Thursday, April 01, 2021

Carl Hart, Jr., The Lubbock Lights Photographer has Died

 

John Steiger alerted me to this and it is something that I should have noted last year. Carl Hart, Jr., the teenager who took the iconic Lubbock Lights pictures, died on September 24, 2020, in Lubbock.

He was born in Lubbock, attended the Lubbock High School and graduated from Texas Tech University. He was a first-generation Eagle Scout and had a passion for scouting during his life.

Carl Hart in 1951.

In September, 1951, Hart, who was interested in photography, was lying in bed when he saw a group of lights flash overhead. He knew, based on the newspaper accounts, that the lights sometimes returned. When they did, he was ready, photographing two flights. He originally took five pictures but one has been lost.

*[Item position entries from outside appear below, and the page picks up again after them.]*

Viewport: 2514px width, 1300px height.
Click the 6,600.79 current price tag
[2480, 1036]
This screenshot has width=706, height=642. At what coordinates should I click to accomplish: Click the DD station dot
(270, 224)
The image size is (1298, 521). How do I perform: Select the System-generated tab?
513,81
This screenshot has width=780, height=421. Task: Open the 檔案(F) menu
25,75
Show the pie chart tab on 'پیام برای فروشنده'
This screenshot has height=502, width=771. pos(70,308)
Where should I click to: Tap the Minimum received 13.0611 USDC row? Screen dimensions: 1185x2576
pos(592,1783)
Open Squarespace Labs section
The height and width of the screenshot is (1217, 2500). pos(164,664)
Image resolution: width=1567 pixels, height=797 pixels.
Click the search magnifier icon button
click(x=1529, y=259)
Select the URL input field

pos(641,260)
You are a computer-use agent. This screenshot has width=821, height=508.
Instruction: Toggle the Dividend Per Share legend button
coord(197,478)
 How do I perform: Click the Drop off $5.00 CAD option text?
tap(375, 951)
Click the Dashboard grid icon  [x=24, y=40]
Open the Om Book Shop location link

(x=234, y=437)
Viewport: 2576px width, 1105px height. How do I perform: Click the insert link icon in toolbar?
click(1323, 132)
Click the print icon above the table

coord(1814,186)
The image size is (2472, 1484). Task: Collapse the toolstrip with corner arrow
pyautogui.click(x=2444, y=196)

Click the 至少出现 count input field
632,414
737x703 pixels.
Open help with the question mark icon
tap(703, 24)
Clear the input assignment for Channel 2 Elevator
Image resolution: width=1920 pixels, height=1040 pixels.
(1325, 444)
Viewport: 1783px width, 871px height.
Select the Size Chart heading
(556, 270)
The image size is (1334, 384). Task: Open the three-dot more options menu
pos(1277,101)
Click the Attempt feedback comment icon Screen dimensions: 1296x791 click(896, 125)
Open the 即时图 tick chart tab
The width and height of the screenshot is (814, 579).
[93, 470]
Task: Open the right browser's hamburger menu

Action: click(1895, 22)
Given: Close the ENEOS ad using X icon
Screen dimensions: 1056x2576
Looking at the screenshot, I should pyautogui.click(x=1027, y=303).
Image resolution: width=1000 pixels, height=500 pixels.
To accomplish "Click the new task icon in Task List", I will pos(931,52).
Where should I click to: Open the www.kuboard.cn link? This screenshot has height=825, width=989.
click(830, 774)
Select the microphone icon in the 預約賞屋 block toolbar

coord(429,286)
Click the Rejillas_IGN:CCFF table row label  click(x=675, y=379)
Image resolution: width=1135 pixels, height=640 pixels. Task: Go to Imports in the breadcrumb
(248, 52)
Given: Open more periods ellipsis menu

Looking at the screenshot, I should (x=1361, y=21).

His pictures have been the subject of controversy since they were published. He was interviewed by Ed Ruppelt, then the chief of the Air Force UFO investigation. And he was maligned by Donald Menzel for perpetrating a hoax.

Hart maintained that he didn’t know what he photographed. On the bad advice of friends, he was told not to copyright the pictures because it would make it seem that he had faked them. Those pictures have been published around the world.

In the mid-1990s, while I was in Lubbock on another investigation, on a lark, I looked up his telephone number. I was surprised that he was still in Lubbock and surprised when he answered the telephone. We had a nice chat about the pictures. He told me that his house was gone, replaced by a Pizza Hut. At the end of the conversation, I asked him what he had photographed. He said that he still didn’t know. I might have been the last UFO researcher to interview him.

Other than this single brush with fame, Hart lived a quiet life in Lubbock. He was 87 years old.